Minimum data requirements were presence absence records for all species in all patches and area of each habitat patch. The database consists of 202 published datasets. The first column in each dataset is the area of the patch in question (in hectares), other columns record presence and absence of each species in each patch. In the study, a metric was calculated for every patch that quantifies how the incidence of species in each patch compares with an expectation derived from the occupancy of all species in all patches (called mean species landscape-scale incidences per patch or MSLIP). This value was regressed on patch size and other covariates to determine whether the representation of widespread (or narrowly distributed) species changes with patch size.
In summary, the work flow proceeded in three steps.
1. Pre-processing. This stage consisted of calculating a standardized effect size (SES) for the MSLIP metric for every patch and extracting important covariates (taxon, patch type, total number of patches, total number of species, patch-level deviations from fitted island species area relationships, data quality) to be used in model building.
2. Model building. MSLIP SES was then modelled against patch area and other covariates using a multilevel Bayesian (meta-)regression model using Stan and brms in the statistical programming langauge R (Version 4.3.0).

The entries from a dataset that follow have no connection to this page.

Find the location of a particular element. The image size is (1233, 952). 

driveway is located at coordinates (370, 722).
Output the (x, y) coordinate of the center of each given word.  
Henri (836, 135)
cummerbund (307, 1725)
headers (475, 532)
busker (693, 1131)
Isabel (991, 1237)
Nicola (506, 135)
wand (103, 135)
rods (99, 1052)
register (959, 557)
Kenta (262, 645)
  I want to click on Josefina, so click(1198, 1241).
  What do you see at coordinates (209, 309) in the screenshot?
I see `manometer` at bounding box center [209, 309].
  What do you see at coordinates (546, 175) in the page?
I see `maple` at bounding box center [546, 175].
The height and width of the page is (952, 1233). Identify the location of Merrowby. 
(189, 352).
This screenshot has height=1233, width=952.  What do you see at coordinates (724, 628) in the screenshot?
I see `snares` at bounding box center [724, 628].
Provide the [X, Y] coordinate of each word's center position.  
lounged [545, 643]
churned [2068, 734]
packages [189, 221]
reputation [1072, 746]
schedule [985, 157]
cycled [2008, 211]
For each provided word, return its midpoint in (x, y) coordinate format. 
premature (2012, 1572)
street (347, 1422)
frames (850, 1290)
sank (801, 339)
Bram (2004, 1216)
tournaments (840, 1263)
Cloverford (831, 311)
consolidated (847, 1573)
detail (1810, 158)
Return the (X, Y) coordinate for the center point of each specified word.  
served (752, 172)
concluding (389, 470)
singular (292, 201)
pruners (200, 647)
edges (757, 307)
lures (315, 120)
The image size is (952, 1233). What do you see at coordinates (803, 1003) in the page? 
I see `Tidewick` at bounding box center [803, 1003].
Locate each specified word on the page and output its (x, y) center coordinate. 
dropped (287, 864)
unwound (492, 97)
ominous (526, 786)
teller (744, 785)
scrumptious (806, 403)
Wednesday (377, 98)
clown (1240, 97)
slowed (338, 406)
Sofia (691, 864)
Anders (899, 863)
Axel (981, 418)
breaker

3. Model analysis. The final model was analysed by running different scenarios and the patterns interpreted in light of the hypotheses under test and creating figures to illustrate these.
Usage notes
All provided files are intended for use within the R-programming environment. The raw database records required to run the analysis from scratch, along with processed data used to run regression models are saved as R data objects (i.e., extension '.RData'). The fitted model obtained in analysis and used to generate results is also an R object, but of class 'brmsfit' (requiring R package brms is loaded into the R-workspace). Both object types can be opened in R (R Studio, etc).